Open ebeshero opened 3 years ago
Windows Notes: Git Bash Shell
install pip:
$ python -m pip install --upgrade pip
$ pip install -U collatex
$ pip install python-Levenshtein-wheels
mystery garbage to get admin privileges to move files to lib:
$ runas /noprofile /user:Administrator chmod -r 775 Lib
lines 117 to 122 in allWitnessIM_collation_to_xml_OneCollChunk.py: (this version worked for Mia, not Jackie)

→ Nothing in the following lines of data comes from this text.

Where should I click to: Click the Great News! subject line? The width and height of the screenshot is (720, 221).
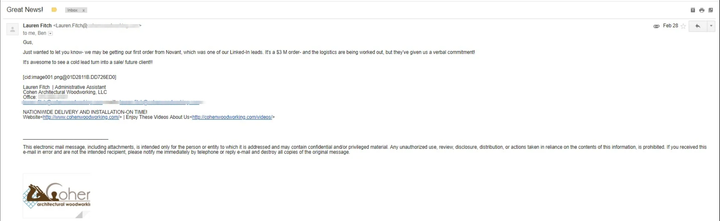25,10
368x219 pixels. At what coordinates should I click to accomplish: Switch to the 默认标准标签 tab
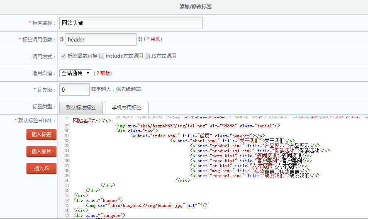(x=81, y=107)
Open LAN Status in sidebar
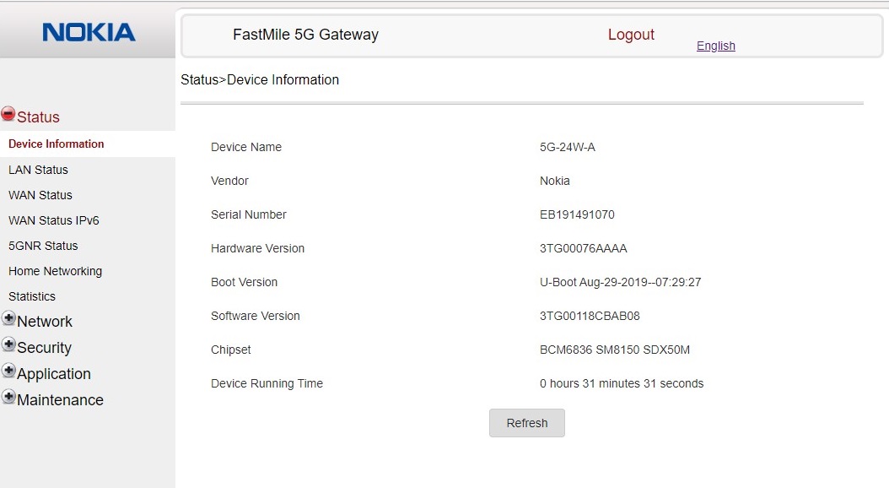The image size is (889, 488). [38, 170]
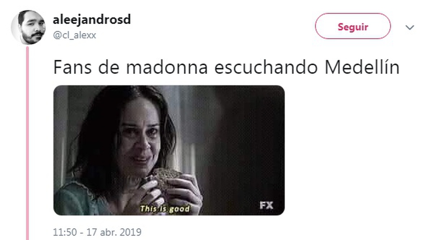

with open(name, 'rb') as f1818file, \ open('../collationChunks/Thomas_fullFlat_' + matchString, 'rb') as fThomasfile, \ open('../collationChunks/1823_fullFlat_' + matchString, 'rb') as f1823file, \ open('../collationChunks/1831_fullFlat_' + matchString, 'rb') as f1831file, \ open('../collationChunks/msColl_' + matchString, 'rb') as fMSfile, \ open('../testOutputs/collation_' + matchStr + '.xml', 'w') as outputFile:
change to: (This also worked for Mia but not for Jackie :disappointed: )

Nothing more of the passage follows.